_Provided records_:

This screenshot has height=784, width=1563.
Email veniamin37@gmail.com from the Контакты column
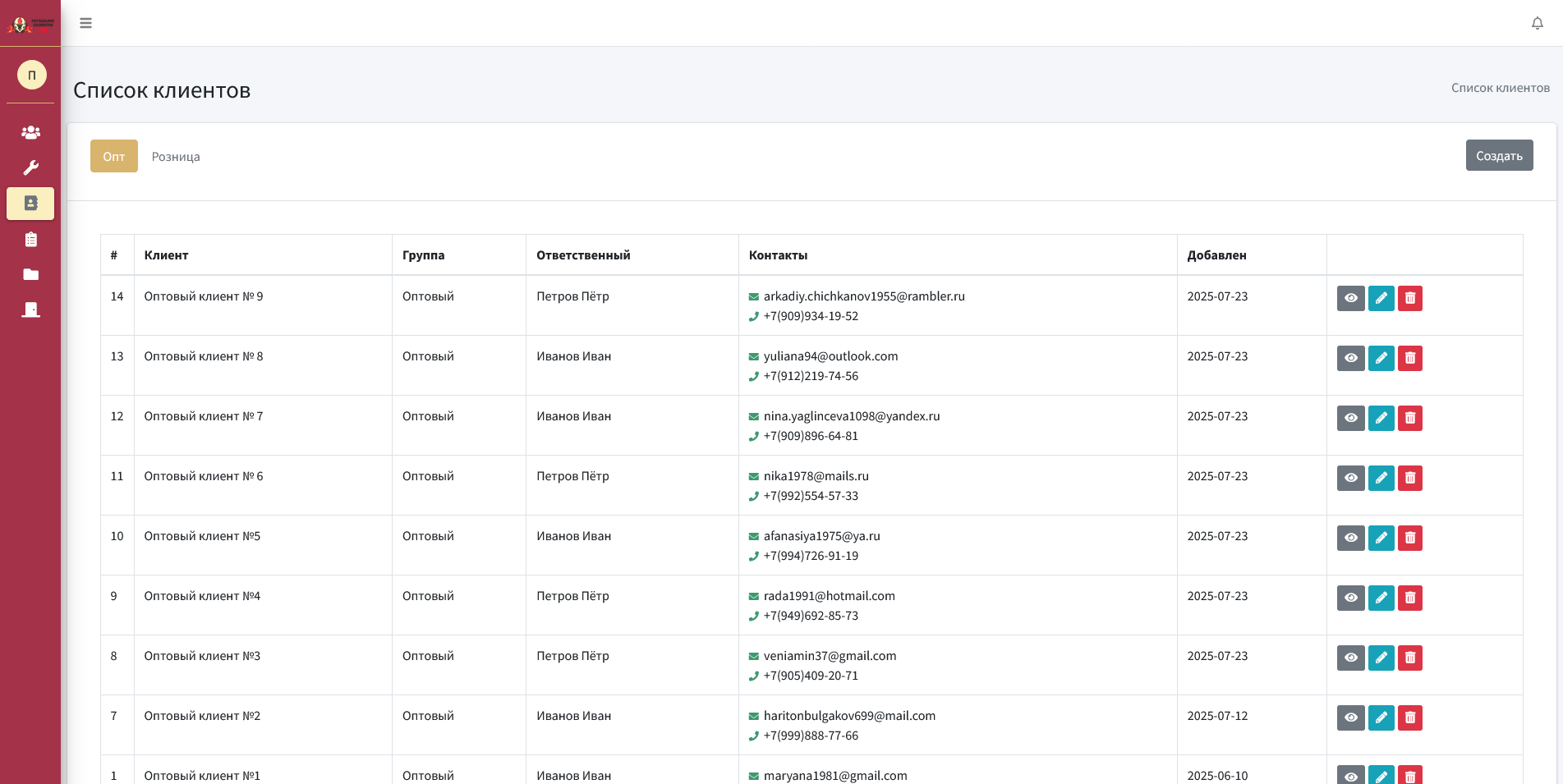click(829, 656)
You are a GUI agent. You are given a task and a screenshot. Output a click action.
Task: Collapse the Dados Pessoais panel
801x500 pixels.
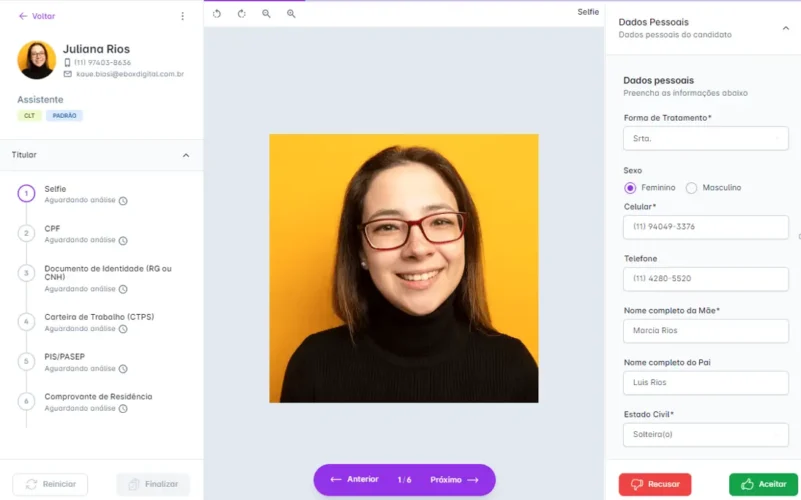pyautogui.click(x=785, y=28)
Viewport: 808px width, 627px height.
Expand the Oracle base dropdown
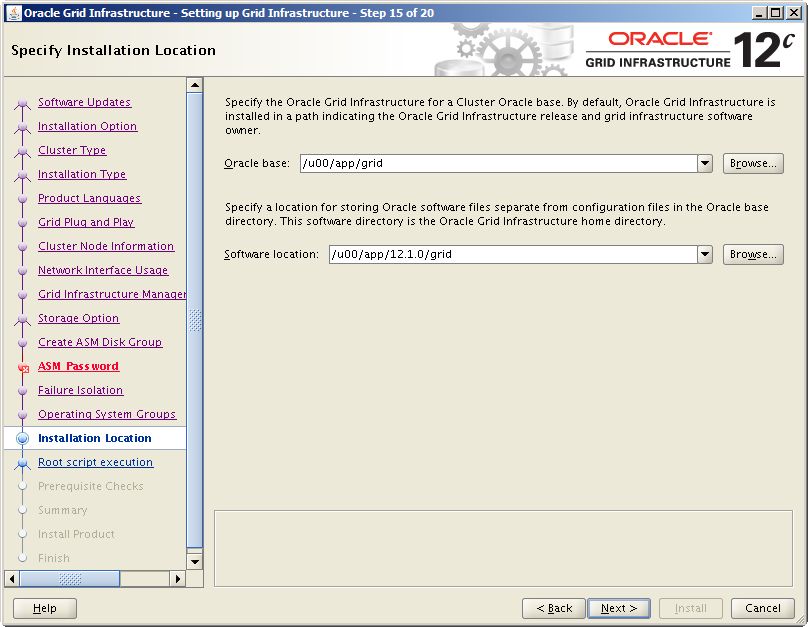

_Objective_:
Rewrite all the entries above with "screenshot" replaced by "image" and nothing else altered. Leave out the pictures.

_Problem solution_:
This image has height=784, width=1563.
Email veniamin37@gmail.com from the Контакты column
click(829, 656)
You are a GUI agent. You are given a task and a image. Output a click action.
Task: Collapse the Dados Pessoais panel
801x500 pixels.
pyautogui.click(x=785, y=28)
Viewport: 808px width, 627px height.
Expand the Oracle base dropdown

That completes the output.